Yo le miraba, oyéndole estupefacto. Después, notando mi asombro ante sus palabras, y, como expresando un sentimiento inmenso, agregó con melancolía: ya no te acordás de mi! Yo soy...

El cojo Lima, le repliqué adelantándome á su revelación. Un gesto había bastado para refrescar mi memoria. ¡Oh, sí que me acordaba! ¿Qué quién era él? Un condiscípulo. El más rebelde, el menos aplicado y el más festejado por toda la clase á quien divertía con sus diabluras.

No pude reprimirme, y, á trueque de sufrir un reproche enérgico de mi poeta, me levanté y abracé al compadrito de bota de una pieza y de sombrero requintado sobre la frente.

Se sentó y bebió con nosotros. Al poco rato mis compañeros me abandonaron, quizá avergonzados por la presencia de aquel antiguo camarada que me hacía revivir toda una época.

— Vamos, cuéntame !qué es de tu vida! ¿en qué te ocupas? ¿qué has hecho? Y le hablaba, olvidándome de la sorpresa del encuentro, de la impresión que me causaran sus modales. su jerga imposible y su chambergo requintado sobre la frente.

Lo acosaba á preguntas que no esperaban contestación, y, sin dejarle articular una palabra, le inquiría datos, sobre los antiguos compañeros.

Le hablaba de nuestros profesores, del maestro Chapa á quien había visto hacía algunos días, aquel alemán malo como un dolor, eterno fantasma de los discípulos y cuya voz estentórea, que imprimía orden y silencio, era siempre escuchada por nosotros como una maldición.

Y él, aturdido, sin darse cuenta de mi exaltación y entusiasmo, me miraba escuchándome sin entenderme.

¡Qué lejos estaba para él todo eso! Me contó su vida. Había salido del pueblo hacía mucho tiempo. Su padre había muerto y él, libre ya de su mano de hierro, salió á rodar tierras.

Después... y antes de continuar yo vi cruzar por su frente una sombra siniestra. ¡Qué querés, hermano! dijo y golpeó la mesa con sus puños fornidos. Soy un desgraciado.

¡Si supieras! He muerto á un hombre. Hace tres meses resien que la justicia no me persigue.

—¿Cómo fué eso? Cuéntame.

Él me miraba con recelo. sin creer en la sinceridad con que le escuchaba.

Sí. Lo maté; lo maté en un atrio por maula. Nos querían ganar una elesión con trampas y con fraudes. Yo reuní mi gente; era fiscal y no podía permitir que nos robaran los votos. Atropeyamos las mesas, arrebatamos los registros y nos agarramos á balasos. El comisario cayó en mis manos. Yo lo buscaba. Me había ultrajado muchas veces. ¡Oh! y el golpe fué seguro; lo abrí como á un sapo!

Y el recuerdo de esta muerte producíale algo semejante á una alegría extraña, sintiéndose más hombre por haber consumado aquel delito.

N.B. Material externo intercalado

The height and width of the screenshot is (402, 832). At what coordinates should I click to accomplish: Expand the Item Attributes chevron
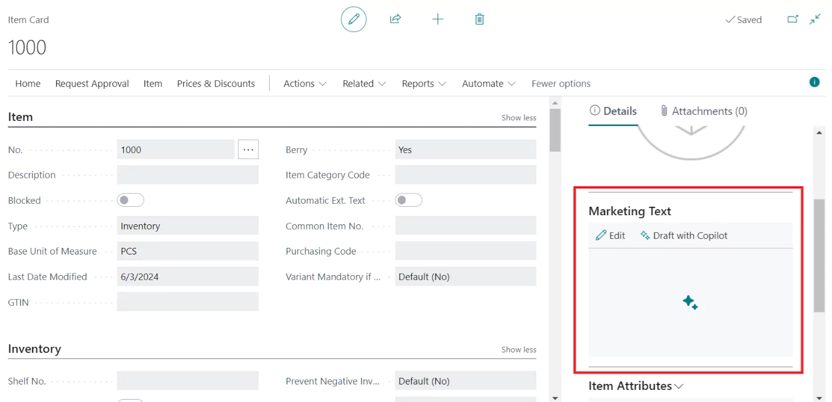[x=678, y=386]
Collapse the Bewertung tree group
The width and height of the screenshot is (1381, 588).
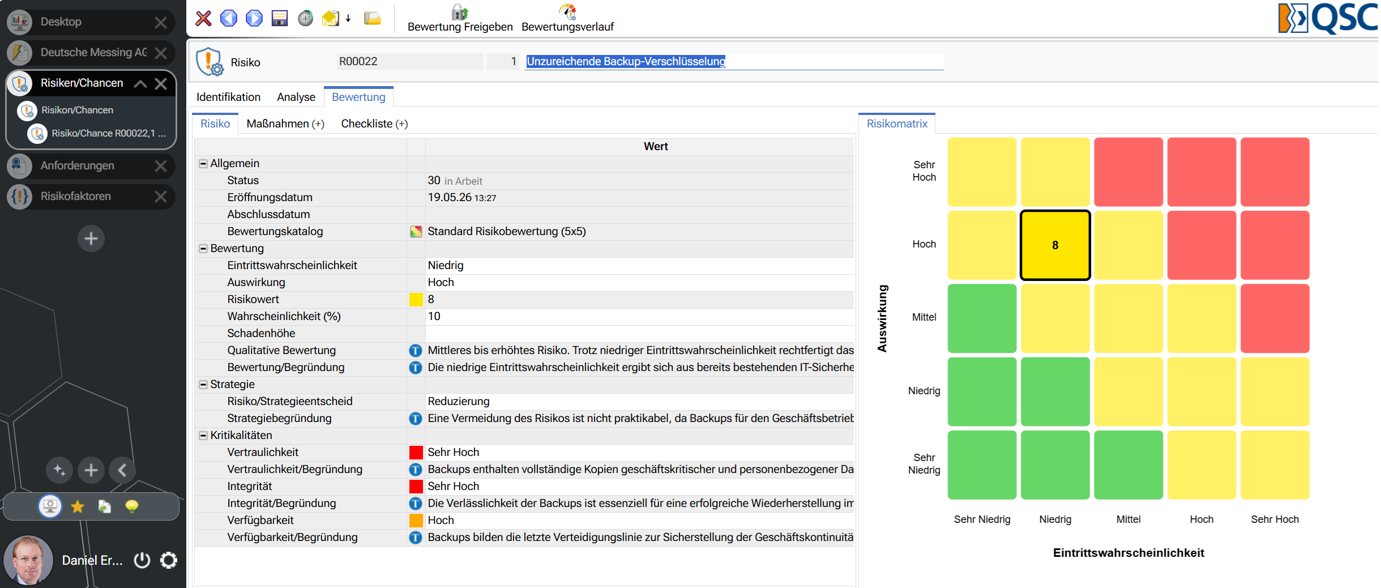203,249
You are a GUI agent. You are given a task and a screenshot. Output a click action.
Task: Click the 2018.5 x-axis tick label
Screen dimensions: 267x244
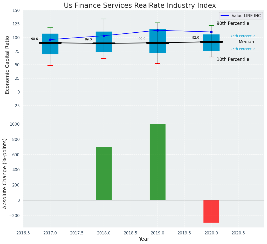(x=131, y=233)
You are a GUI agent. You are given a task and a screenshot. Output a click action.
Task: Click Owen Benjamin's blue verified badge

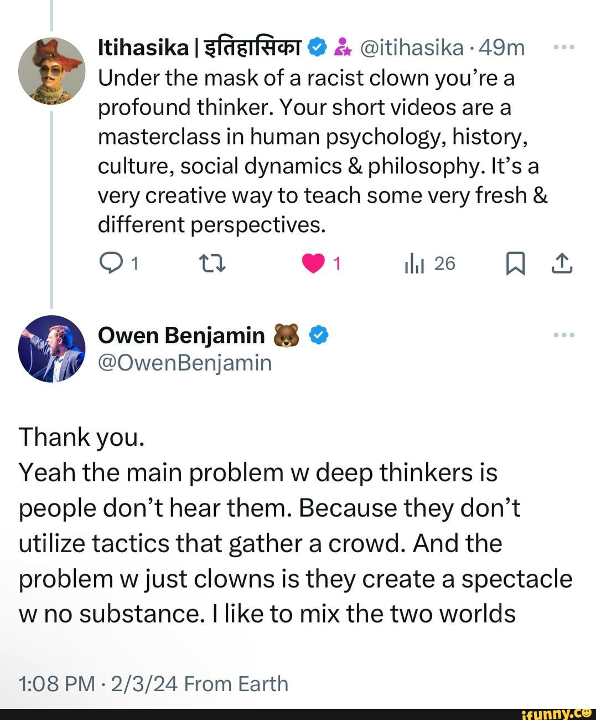319,335
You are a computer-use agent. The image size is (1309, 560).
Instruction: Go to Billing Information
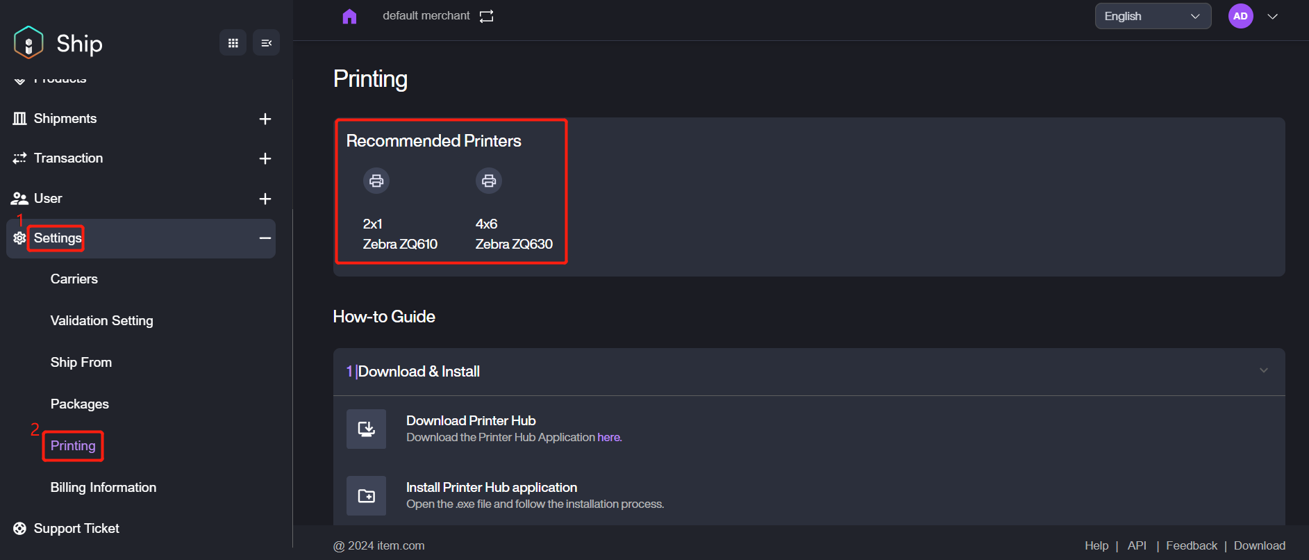(x=103, y=488)
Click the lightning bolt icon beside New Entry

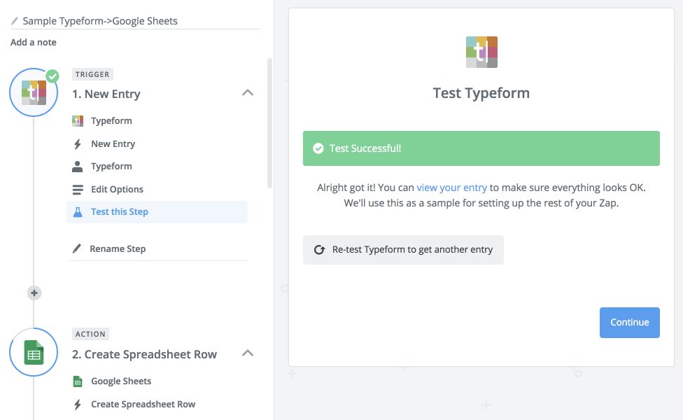point(78,144)
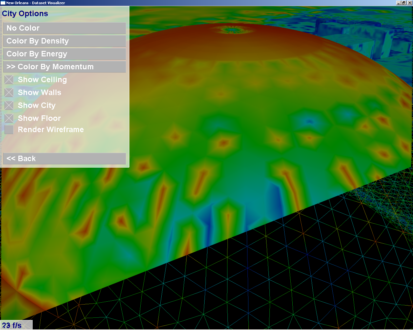This screenshot has height=330, width=413.
Task: Click the frames-per-second counter
Action: [12, 325]
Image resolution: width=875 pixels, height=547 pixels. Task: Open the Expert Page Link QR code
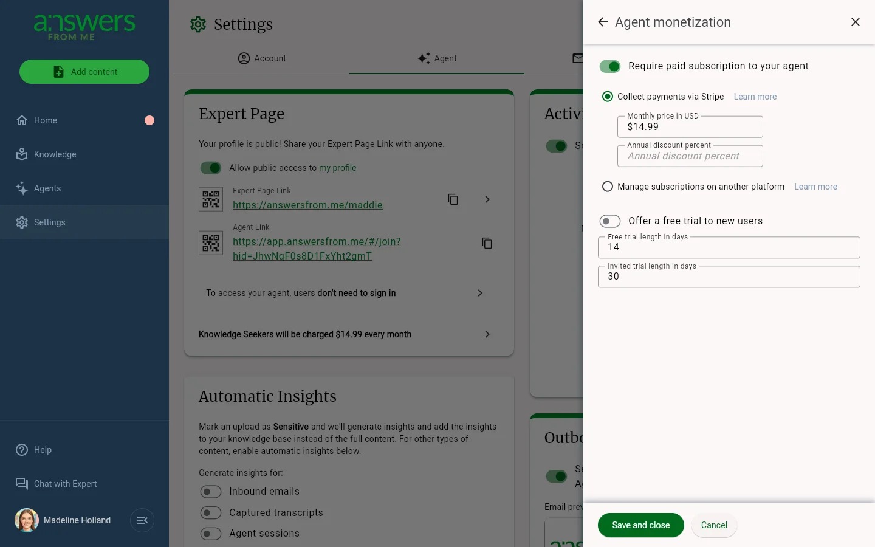211,199
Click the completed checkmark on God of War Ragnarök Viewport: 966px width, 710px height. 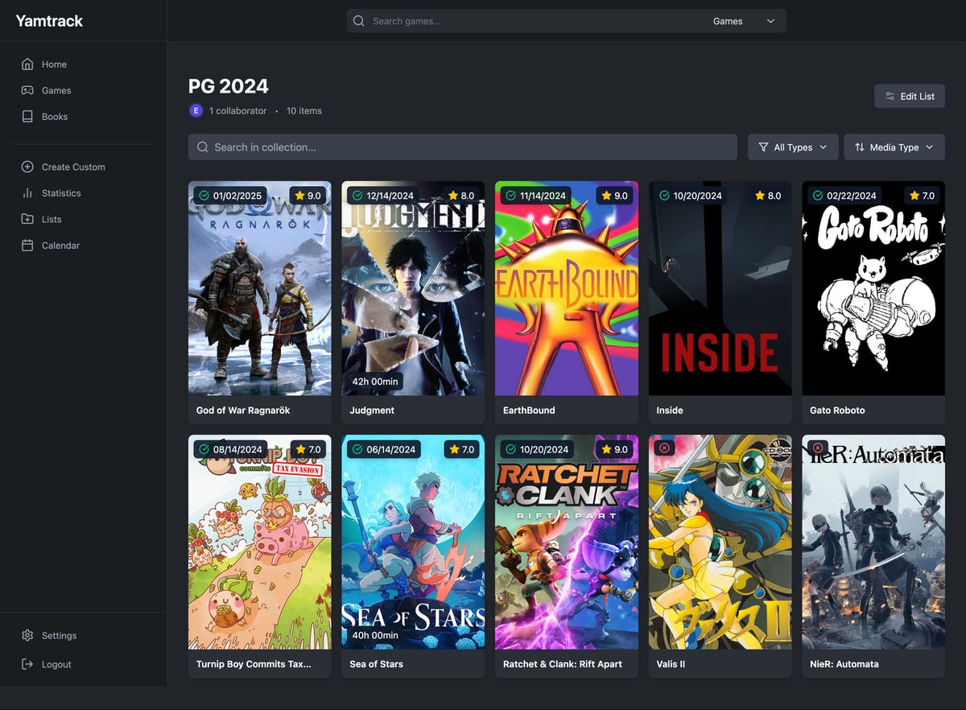click(204, 196)
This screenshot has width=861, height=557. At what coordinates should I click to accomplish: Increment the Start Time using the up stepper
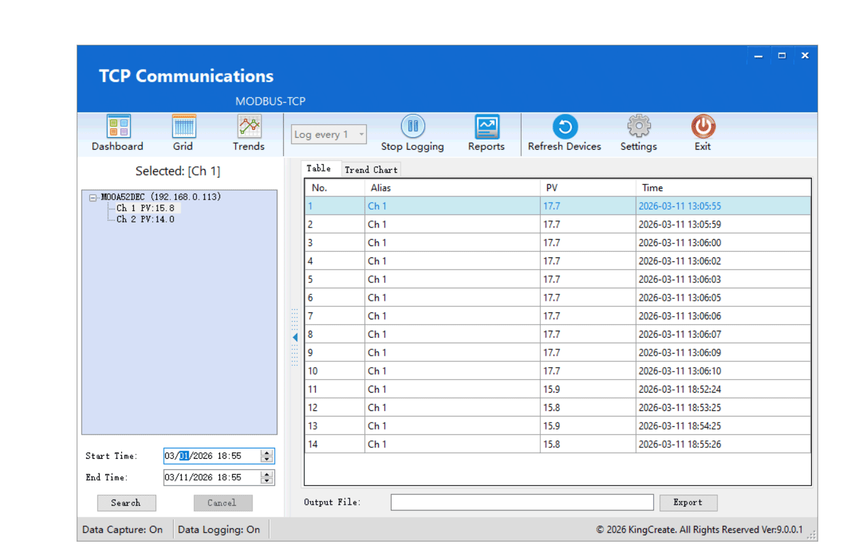(x=267, y=452)
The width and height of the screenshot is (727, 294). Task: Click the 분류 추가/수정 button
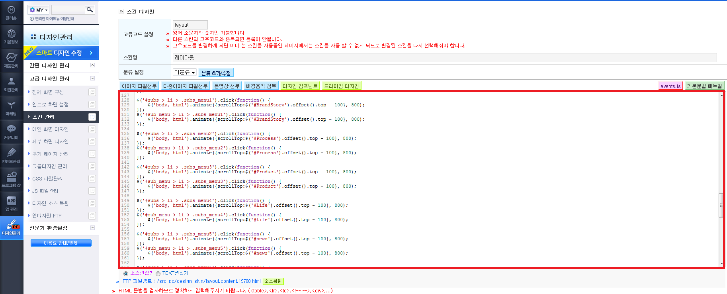click(x=216, y=73)
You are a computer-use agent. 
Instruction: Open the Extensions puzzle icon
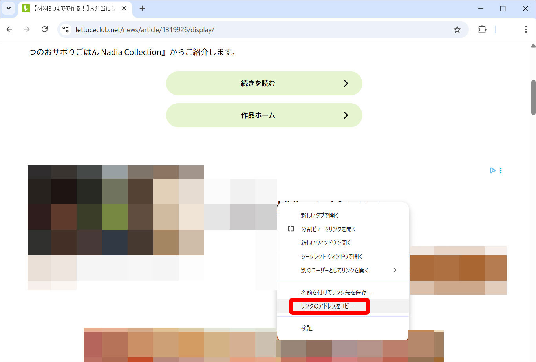click(x=482, y=29)
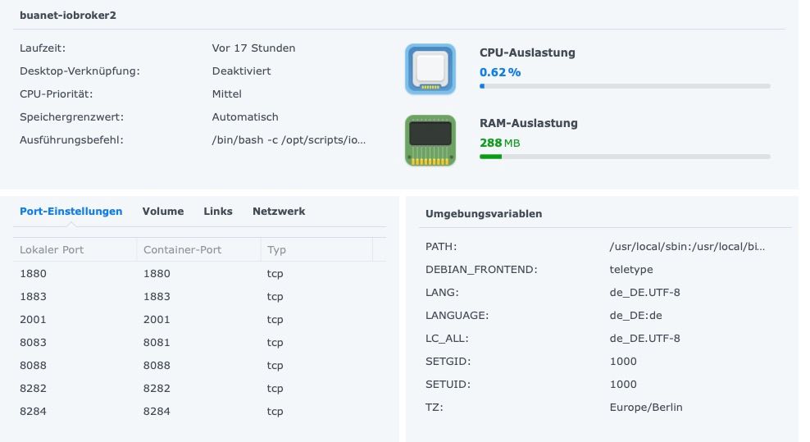
Task: Select the Port-Einstellungen tab
Action: pos(71,212)
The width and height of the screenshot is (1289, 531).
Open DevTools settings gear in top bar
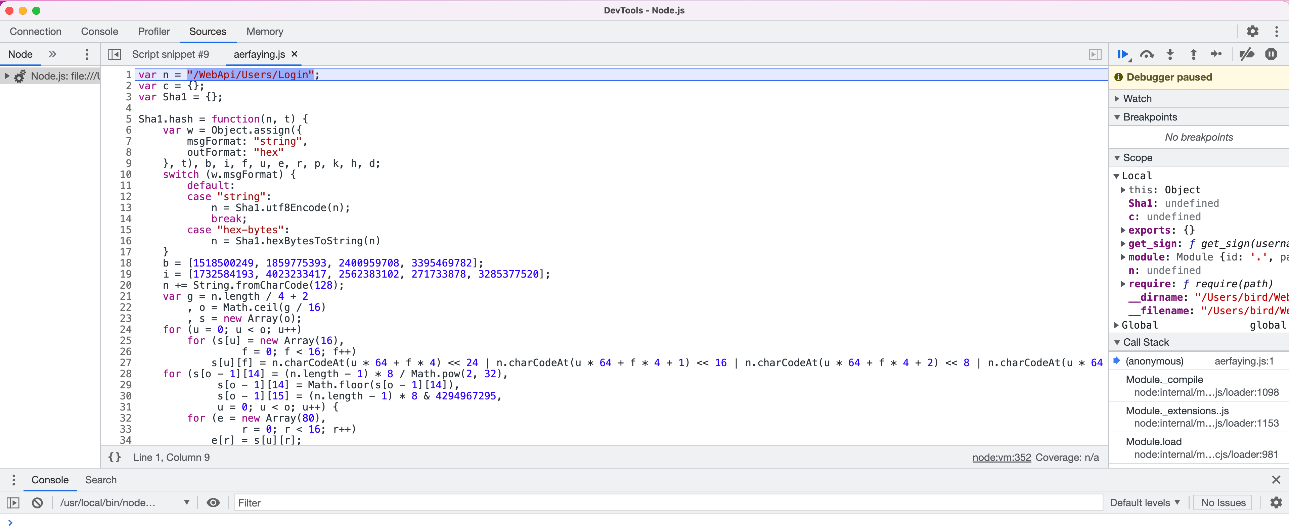1252,32
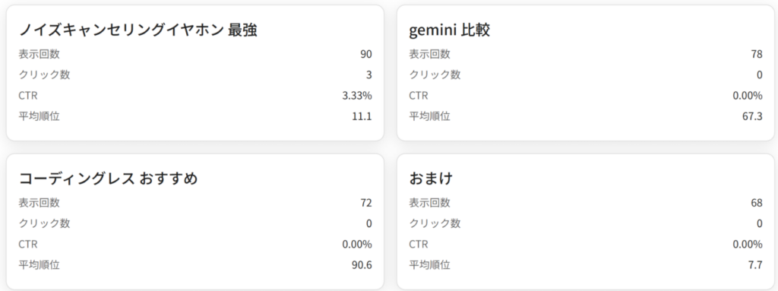The width and height of the screenshot is (778, 291).
Task: Click the CTR value 3.33%
Action: (357, 96)
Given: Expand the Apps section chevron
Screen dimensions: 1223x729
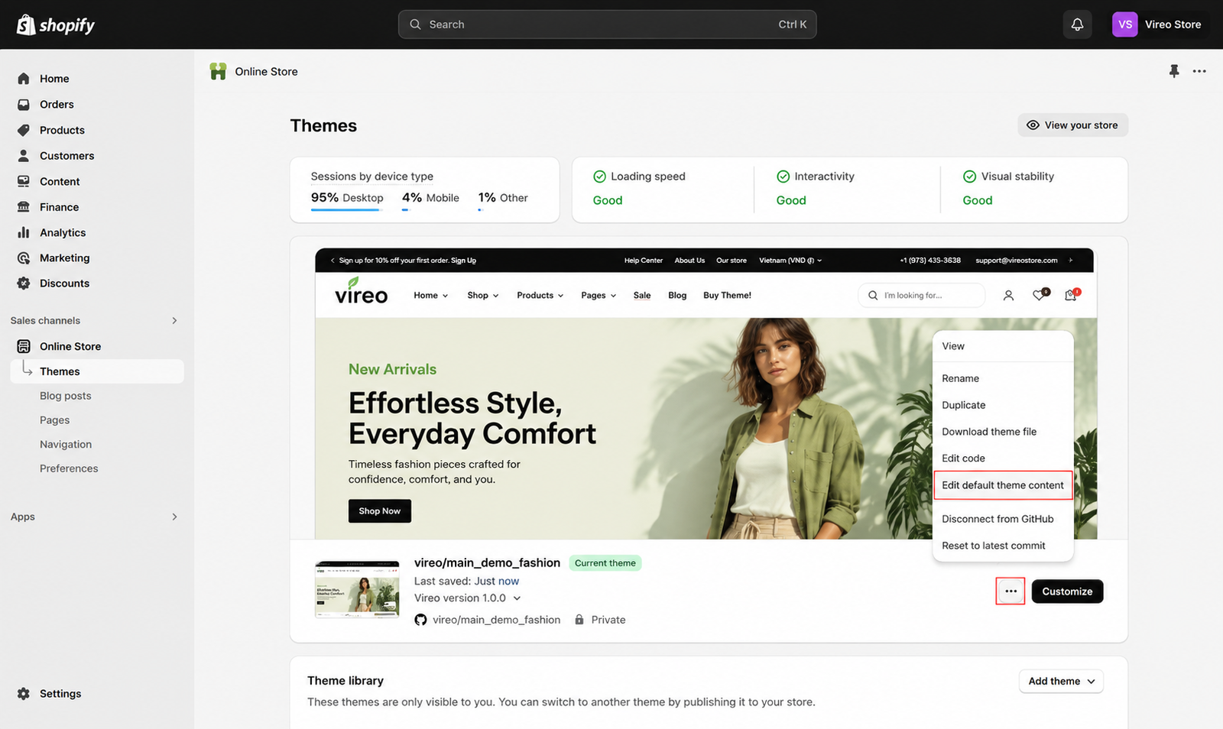Looking at the screenshot, I should coord(174,517).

Y siguió contando la odisea de su vida. Un tajo al sargento de policía un día que éste quiso castigarlo como á hijo; una puñalada á un jai-laife que pretendió robarle la querida; un balazo á ésta porque un día se fué á un baile sin su consentimiento: he ahí su historia. Consecuencias de estos hechos otras tantas condenas que pesaban sobre él y de las que se enorgullecía con fruiciones de bandido.

El instinto del crímen dominaba su organismo. Pesaba sobre su destino como una ley fatal é inevitable. Había nacido criminal. El fantasma rojo se le aparecía en sus noches, le cubría los ojos y le ponía en las manos una copa de sangre.

—¿Te acuerdas? Iba á preguntarle no se qué... tal vez por su madre, la pobre viejecita que nos agasajaba por las tardes, de regreso de nuestras tareas estudiantiles.

Pero no tuve tiempo. En ese momento entró mi poeta que venía á buscarme, á arrancarme de allí, aunque fuera á viva fuerza, para continuar la tarea de divertirnos...

—¿En qué puedo serte útil? le dije. Él me estiró su mano. El poeta, impertérrito, sin comprender el drama que yo acababa de oir relatar, me tomó del brazo.

Yo, rojo de cólera, partí.

Y más tarde al contemplar el desfile de aquella mascarada, cópia fiel de la vida, pude ver á mi condiscípulo atravesar la sala del baile, quebrando el cuerpo, sobre el taco de su bota de una pieza, llevándose á los concurrentes por delante y esperando que alguien lo mirara fuerte para tener ocasión de desnudar su puñal.